Karin commença à imiter son père en train de la morigéner sur les règles de bienséance qu’il fallait adopter à Etiam. Les deux jeunes filles rirent, et commencèrent leurs préparatifs dans la bonne humeur.

 

Sakura avait l’habitude de piocher dans la vaste garde-robe de Karin. Cette dernière lui conseilla une robe bustier verte tirant sur le turquoise.

- Mais elle est beaucoup trop courte ! s’écria Sakura quand elle l’eut enfilée.

- Mais non ! C’est toi qui es aveugle, elle te va parfaitement ! De plus, la couleur sied parfaitement avec tes yeux. J’étais sûre qu’elle allait t’aller ! jubila son amie à lunettes. Et elle met bien en valeur tes jambes.

Sakura rougit et s’observa, plus sérieusement cette fois. C’est vrai. Cette robe était … pas mal. Elle se retourna pour se regarder sous tous les angles et conclue qu’elle allait la prendre. Après le choix de la robe, Karin lui conseilla de simplement relever ses cheveux, ce qui lui donnait un air fier, la nuque dégagée.

 

Une fois prête, ayant enfilé des escarpins dans les mêmes tons que sa robe, Sakura partit, embrassant affectueusement son amie sur la joue. Elle la reverrait ce soir, c’était bien là le seul point positif de la soirée. Elle retourna chez son père, qui était étonné de la voir si belle. Il la félicita pour avoir fait un effort vestimentaire et lui enleva même sa corvée de ménage pendant une semaine - il allait embaucher une domestique pendant ce lapse de temps.
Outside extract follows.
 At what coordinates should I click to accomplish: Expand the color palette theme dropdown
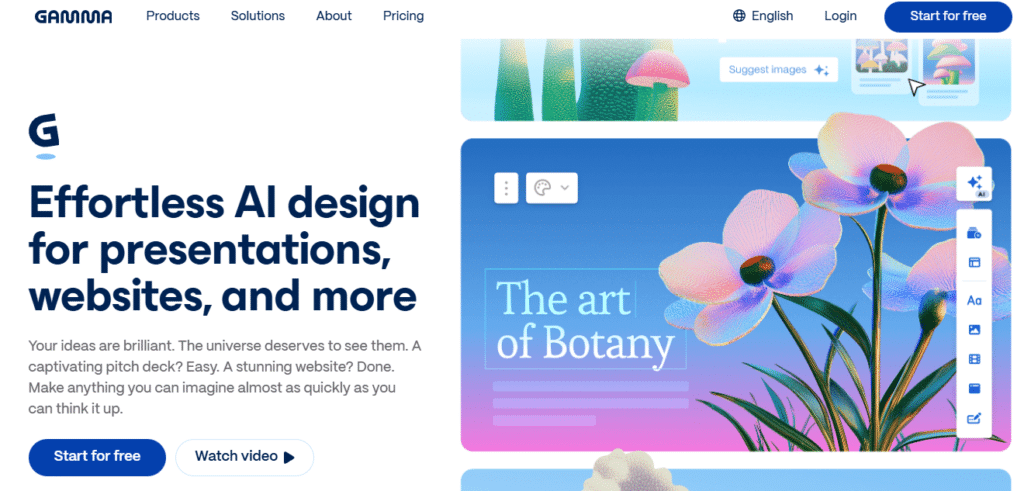pyautogui.click(x=552, y=188)
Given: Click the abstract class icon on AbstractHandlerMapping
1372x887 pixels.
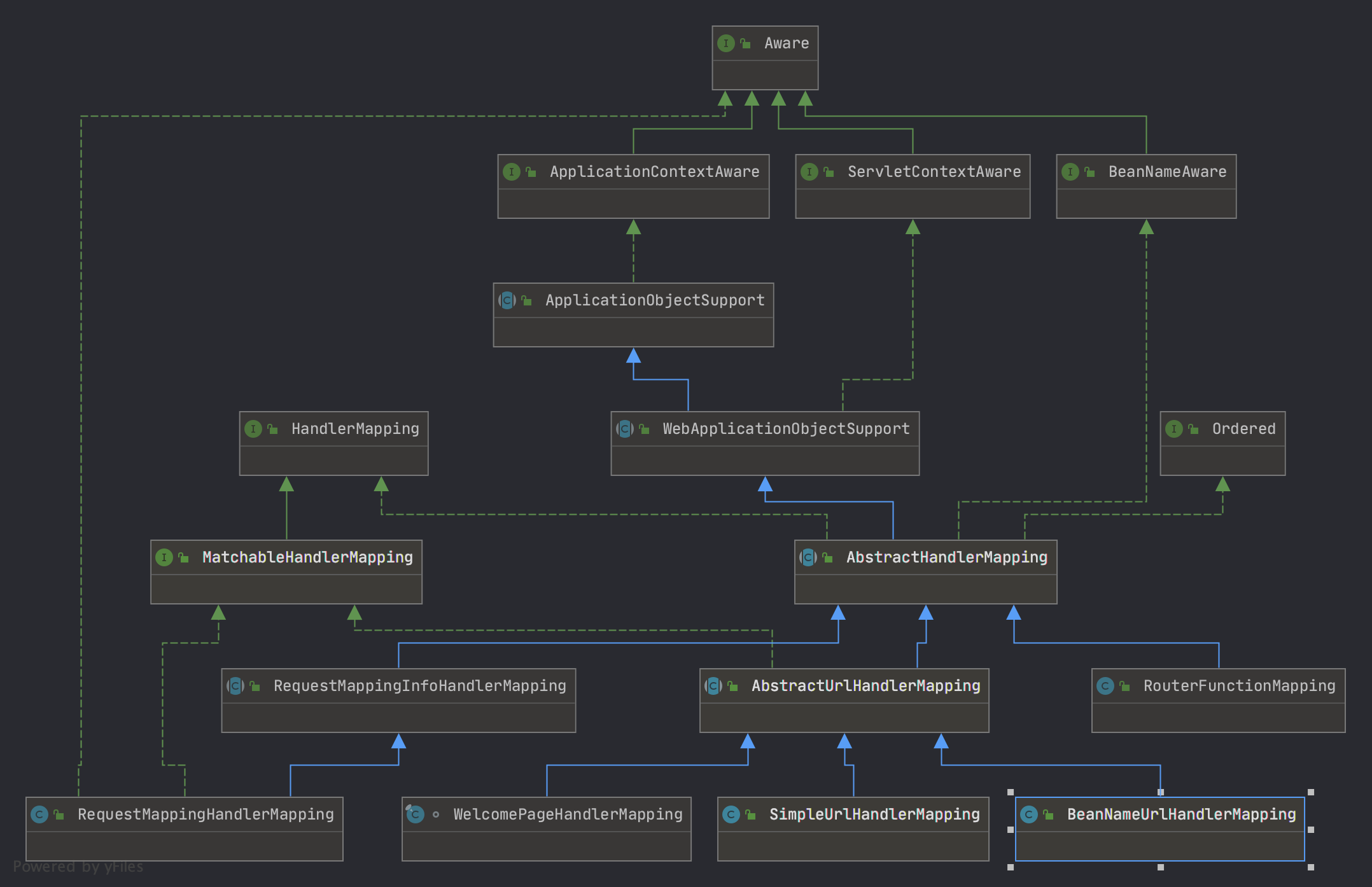Looking at the screenshot, I should (808, 557).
Rapidement, il fut temps d’y aller. Mr. Haruno avait fait venir une limousine, une des moins chères cependant. Ils s’installèrent chacun de leur côté. Aucun des deux ne pipa mot. Sakura était perdu dans la contemplation du paysage. Un paysage parfait. Toute la ville était une œuvre d’art à elle seule. Tout était fait pour plaire, aucun détail n’était laissé par hasard. Cette perfection ennuyait la jeune fille, elle l’a trouvait inhumaine. Elle avait déjà songé à partir loin d’ici, quelque part où l’on pourrait faire ce que l’on veut, sans qu’il n’y ait de risques, sans qu’il n’y ait de règles. Mais ce n’était qu’un rêve. Elle ne pouvait pas s’en aller, quitter son père, le peu d’amis qu’elle avait. Au fond d’elle, Sakura était persuadée que les temps changeraient un jour. Dans longtemps, certes, mais tout cela évoluerait. En tout cas, elle fera tout pour. C’était une promesse.

 

Dans une vingtaine de minutes, elle allait voir pour la première fois l’Infaillible. Elle ne savait pas qu’en entrant dans son manoir, elle se jetait dans la gueule béante du loup.